- Origin: Detroit, Michigan, U.S.
- Genres: Hard rock, alternative rock
- Years active: 2001–2009, 2012-present
- Labels: Psychopathic Records (2001–2004, 2012–2015) Independent (2004–2012, 2015–present)
- Spinoff of: Insane Clown Posse
- Members: Syn 2 Phat Mike P D-Lay
- Past members: Guido Milligan Violent J Dan Miller Lil Pig Rex Hamilton The Son Of Rock, Joey V. B. Nestor Hendricks David Vied

= Zug Izland =

American rock band

Zug Izland is an American rock band from Detroit, Michigan. The group sometimes refers to its fans as "zuggalos".

==History==
Zug Izland formed in 2001, named after an industrial site near Detroit. The band was formed by Insane Clown Posse member Violent J (Joseph Bruce) and Mike Puwal, out of Bruce's love of rock music. Bruce wanted to know what a "Juggalo Rock" band would sound like. Zug Izland's songs were written and developed during the recording of Insane Clown Posse's album The Wraith: Shangri-La.

Bruce and Puwal completed the basic tracks for two songs, but still required a lead singer. Bruce wanted a singer similar to Kurt Cobain, Eddie Vedder, Jim Morrison or Axl Rose. Although Syn was sought by three other bands at the time, he joined Zug Izland as their official singer. The band broke onto the national competitive music scene in 2003 with their debut album, Cracked Tiles, which was followed by tours with King's X and Dope.

The album peaked at No. 48 on the Billboard Heatseekers chart and at No. 31 on the Top Independent Albums chart. Zug Izland released a follow-up album 3:33 the 1st of June 2004. It peaked at No. 26 on the Top Heatseekers chart and at No. 22 on the Top Independent Albums chart. The release of the 3:33 album amicably fulfilled Psychopathic Records contract with Zug Izland.
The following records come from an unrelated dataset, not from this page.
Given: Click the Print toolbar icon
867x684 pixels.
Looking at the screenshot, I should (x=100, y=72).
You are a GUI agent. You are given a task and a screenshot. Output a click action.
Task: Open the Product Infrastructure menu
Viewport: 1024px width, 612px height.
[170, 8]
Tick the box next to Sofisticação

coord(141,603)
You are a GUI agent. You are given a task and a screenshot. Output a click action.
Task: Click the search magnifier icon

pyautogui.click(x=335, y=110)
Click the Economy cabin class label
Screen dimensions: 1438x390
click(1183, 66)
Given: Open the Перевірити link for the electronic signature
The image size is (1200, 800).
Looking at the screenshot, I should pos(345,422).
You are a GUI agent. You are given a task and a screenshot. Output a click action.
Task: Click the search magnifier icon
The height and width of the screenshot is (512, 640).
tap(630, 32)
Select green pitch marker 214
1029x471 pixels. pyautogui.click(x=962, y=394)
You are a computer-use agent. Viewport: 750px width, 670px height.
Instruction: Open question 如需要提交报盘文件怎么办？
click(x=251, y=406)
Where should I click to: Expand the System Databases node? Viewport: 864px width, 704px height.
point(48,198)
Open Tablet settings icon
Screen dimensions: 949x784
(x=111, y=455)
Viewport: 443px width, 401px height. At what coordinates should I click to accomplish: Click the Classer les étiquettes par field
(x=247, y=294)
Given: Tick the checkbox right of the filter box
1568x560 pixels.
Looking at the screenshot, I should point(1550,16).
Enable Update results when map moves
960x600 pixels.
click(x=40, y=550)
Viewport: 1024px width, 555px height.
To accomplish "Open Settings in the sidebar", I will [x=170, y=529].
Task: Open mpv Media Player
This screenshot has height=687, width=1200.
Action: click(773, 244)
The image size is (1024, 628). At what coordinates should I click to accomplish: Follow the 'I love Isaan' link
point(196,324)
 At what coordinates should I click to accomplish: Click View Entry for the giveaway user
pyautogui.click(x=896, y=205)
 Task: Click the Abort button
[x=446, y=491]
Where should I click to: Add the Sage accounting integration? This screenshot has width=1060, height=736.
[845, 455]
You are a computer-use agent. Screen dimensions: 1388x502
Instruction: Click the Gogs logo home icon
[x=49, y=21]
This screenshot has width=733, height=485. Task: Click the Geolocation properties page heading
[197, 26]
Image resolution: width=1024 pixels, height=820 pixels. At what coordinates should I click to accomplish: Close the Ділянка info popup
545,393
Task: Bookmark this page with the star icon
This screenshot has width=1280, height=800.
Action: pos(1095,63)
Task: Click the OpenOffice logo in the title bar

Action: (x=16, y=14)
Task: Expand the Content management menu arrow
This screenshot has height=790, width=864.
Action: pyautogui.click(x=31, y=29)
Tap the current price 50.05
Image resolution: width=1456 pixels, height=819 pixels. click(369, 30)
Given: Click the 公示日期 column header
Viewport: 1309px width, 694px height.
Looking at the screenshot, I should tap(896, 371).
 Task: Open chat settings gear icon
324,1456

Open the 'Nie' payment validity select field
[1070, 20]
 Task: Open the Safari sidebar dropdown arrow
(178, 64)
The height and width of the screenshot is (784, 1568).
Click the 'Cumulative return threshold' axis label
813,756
Zug Izland would depart from Psychopathic Records due to financial issues later that year. During this time, they started recording songs for a new album titled The Promised Land. Certain tracks like "Next To Me", "How Does It Feel?", and "Lies" were released officially online with leaked songs "Promised land" and "Woke Up Screaming" surfacing online some time later, along with "Chemical Girl".

In 2005, Zug Izland recorded a cover of Pink Floyd classic "Another Brick In The Wall". The track was a crowd favourite that Zug Izland would often cover at their live shows. Re-working the lyrics, the new track took a "Juggalo" theme replacing Pink Floyd's child chorus with a group of angry Juggalos screaming "Hey! People! Leave Juggalos alone!" in reference to the Juggalo culture's misrepresentation in mainstream media. The finished track was made available through the ZugIzland.com, but never made available on an official release.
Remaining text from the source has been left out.